Task instructions | Start at the line containing "Instruction: Click 全部显示 in the downloads bar" and transcribe every line exactly through the end of the records below, and only those lines.
══ Data for processing ══
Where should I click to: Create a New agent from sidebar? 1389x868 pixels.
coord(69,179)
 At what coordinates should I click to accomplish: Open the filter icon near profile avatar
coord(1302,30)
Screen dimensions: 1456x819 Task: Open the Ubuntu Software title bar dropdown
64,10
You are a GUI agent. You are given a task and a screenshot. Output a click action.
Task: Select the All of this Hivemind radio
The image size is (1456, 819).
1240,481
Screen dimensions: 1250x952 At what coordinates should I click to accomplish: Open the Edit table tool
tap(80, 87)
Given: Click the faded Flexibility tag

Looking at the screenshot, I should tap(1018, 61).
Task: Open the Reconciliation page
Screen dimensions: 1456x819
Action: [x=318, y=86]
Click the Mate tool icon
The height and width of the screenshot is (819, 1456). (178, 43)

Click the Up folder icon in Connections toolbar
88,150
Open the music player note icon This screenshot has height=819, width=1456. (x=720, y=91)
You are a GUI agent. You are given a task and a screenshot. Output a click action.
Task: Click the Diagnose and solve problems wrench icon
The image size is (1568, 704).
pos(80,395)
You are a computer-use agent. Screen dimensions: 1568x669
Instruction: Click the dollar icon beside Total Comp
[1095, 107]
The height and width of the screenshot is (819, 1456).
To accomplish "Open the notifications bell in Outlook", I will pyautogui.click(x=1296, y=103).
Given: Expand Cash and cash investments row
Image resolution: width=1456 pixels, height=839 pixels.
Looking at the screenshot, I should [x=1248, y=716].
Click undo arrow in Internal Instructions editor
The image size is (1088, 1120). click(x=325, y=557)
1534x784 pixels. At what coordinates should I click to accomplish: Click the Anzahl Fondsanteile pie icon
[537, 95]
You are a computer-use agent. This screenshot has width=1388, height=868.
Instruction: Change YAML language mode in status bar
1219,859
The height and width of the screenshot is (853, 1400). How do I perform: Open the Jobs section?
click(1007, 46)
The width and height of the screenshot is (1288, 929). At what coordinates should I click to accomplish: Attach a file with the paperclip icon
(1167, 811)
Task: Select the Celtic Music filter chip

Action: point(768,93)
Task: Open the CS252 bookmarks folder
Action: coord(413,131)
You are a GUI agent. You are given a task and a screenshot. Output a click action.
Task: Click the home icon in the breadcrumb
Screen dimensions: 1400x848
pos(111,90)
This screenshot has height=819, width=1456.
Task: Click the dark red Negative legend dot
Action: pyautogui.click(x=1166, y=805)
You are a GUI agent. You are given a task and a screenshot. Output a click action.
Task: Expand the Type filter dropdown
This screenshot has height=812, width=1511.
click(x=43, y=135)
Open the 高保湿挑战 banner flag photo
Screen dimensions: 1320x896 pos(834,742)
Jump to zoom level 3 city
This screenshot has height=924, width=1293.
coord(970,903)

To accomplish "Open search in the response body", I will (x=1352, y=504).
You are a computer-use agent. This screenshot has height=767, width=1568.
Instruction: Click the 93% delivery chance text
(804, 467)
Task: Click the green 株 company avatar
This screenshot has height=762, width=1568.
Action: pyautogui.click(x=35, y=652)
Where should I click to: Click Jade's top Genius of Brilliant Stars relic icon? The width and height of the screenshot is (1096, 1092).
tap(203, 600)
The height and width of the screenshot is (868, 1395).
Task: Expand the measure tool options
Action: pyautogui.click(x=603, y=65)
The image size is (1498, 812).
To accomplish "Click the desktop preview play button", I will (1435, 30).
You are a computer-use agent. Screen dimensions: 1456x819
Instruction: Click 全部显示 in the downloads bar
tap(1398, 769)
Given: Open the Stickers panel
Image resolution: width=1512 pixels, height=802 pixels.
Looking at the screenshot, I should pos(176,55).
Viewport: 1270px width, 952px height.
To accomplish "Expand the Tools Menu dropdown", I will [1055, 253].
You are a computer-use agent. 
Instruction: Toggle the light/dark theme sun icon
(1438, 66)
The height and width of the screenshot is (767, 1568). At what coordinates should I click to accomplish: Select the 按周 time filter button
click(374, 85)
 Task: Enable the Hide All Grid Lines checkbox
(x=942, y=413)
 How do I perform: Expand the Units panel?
═══
Task answer |
Instruction: Click 全部显示 in the downloads bar
tap(1398, 769)
Given: Open the Stickers panel
Image resolution: width=1512 pixels, height=802 pixels.
Looking at the screenshot, I should pos(176,55).
Viewport: 1270px width, 952px height.
To accomplish "Expand the Tools Menu dropdown", I will [1055, 253].
You are a computer-use agent. 
Instruction: Toggle the light/dark theme sun icon
(1438, 66)
The height and width of the screenshot is (767, 1568). At what coordinates should I click to accomplish: Select the 按周 time filter button
click(374, 85)
 Task: Enable the Hide All Grid Lines checkbox
(x=942, y=413)
 How do I perform: Expand the Units panel?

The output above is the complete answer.